Mozambique’s president and the leader of the Renamo opposition signed a peace accord on Thursday to end years of hostilities that followed a 15-year civil war.
The former rebel group’s remaining fighters are disarming just weeks before a visit by Pope Francis and a national election that will test the now-political rivals’ new resolve. The permanent cease-fire is the culmination of years of negotiations to end fighting that has flared several times in the more than 25 years since the end of the civil war in which an estimated 1 million people died.
Pope Francis has said he is coming to promote reconciliation in the southern African country of some 30 million people. The Catholic church’s Sant’Egidio community helped to negotiate the war’s end in 1992 and the church has encouraged peace since then.

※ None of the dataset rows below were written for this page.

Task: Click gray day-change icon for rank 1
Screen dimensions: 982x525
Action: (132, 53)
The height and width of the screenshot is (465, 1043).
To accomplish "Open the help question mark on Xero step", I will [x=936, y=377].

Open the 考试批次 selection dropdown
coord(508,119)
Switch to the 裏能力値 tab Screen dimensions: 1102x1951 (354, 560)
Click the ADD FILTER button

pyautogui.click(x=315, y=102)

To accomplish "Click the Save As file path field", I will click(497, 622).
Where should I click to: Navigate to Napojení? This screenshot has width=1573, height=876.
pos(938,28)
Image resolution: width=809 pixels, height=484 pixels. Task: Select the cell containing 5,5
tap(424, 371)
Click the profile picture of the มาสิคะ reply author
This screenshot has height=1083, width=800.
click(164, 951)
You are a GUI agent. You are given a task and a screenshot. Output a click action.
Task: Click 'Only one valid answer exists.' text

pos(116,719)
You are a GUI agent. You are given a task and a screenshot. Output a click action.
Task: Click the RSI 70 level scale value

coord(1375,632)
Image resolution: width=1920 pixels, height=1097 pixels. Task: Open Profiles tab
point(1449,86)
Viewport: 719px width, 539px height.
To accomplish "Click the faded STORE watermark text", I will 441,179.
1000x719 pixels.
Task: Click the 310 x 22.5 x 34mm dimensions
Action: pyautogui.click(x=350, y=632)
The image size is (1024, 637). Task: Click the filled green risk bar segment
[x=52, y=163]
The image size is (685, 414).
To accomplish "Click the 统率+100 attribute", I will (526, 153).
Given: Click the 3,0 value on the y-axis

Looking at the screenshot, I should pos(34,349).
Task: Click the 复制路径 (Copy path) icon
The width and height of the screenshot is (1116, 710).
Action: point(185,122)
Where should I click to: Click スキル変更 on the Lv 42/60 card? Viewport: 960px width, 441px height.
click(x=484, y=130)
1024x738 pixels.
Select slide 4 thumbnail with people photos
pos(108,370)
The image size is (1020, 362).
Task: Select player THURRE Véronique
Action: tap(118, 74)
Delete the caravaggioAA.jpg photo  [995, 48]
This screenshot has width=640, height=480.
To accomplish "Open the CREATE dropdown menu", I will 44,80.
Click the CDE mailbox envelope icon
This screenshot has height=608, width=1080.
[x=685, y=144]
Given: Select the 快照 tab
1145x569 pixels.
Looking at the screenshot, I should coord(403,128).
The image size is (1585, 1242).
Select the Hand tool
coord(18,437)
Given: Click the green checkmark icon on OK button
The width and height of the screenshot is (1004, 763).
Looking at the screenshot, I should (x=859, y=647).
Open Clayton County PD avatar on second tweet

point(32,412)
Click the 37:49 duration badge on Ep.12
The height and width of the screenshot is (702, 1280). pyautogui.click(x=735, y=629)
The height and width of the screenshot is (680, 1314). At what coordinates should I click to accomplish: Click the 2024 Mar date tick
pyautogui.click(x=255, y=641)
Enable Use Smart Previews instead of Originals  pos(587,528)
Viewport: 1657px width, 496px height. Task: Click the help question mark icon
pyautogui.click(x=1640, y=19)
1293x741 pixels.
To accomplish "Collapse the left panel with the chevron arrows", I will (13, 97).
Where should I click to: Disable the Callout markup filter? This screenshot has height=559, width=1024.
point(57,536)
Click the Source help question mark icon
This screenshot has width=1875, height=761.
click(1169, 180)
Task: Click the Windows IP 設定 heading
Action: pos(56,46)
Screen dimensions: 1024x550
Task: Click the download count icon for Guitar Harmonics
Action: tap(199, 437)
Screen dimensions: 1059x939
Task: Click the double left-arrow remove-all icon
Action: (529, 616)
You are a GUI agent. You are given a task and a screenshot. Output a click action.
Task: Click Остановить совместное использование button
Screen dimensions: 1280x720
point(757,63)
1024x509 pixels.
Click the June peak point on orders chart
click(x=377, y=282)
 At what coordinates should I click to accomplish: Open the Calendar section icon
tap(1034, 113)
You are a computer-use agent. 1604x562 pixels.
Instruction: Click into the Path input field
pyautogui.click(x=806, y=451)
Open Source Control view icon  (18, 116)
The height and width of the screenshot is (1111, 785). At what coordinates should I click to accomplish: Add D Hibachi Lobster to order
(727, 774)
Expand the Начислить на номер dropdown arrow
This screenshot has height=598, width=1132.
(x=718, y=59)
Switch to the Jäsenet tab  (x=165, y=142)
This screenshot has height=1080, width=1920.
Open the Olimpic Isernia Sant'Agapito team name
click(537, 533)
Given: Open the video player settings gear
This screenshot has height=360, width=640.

President Filipe Nyusi and Renamo leader Ossufo Momade signed, shook hands and embraced at Gorongosa National Park, near the Renamo headquarters where the group has maintained an armed base for more than 40 years. Of the more than 5,200 fighters who are disarming, some 800 are coming down from their camp on Mount Gorongosa and register for employment at the wildlife park.
The accord will be followed by another agreement to be signed in Mozambique’s capital, Maputo, on Aug. 6 pledging peace in the Oct. 15 national elections. Previous elections have been marked by violence and Renamo allegations that the ruling Frelimo party rigged the results.
Renamo, which is the Portuguese acronym for National Resistance of Mozambique, became an opposition party after the civil war but had never fully disarmed until now.
“This agreement has historic significance because up ‘til now Mozambique has had an opposition party in parliament that also has armed fighters in the countryside. Now there can be peace,” said Neha Sanghrajka, a negotiator of the deal. Unlike in previous peace efforts the important issues have been implemented before the signing, she said.
The issues include an amnesty for rebel fighters that Nyusi signed earlier this week and a constitutional amendment that stipulates provincial governors will be elected rather than appointed by the central government.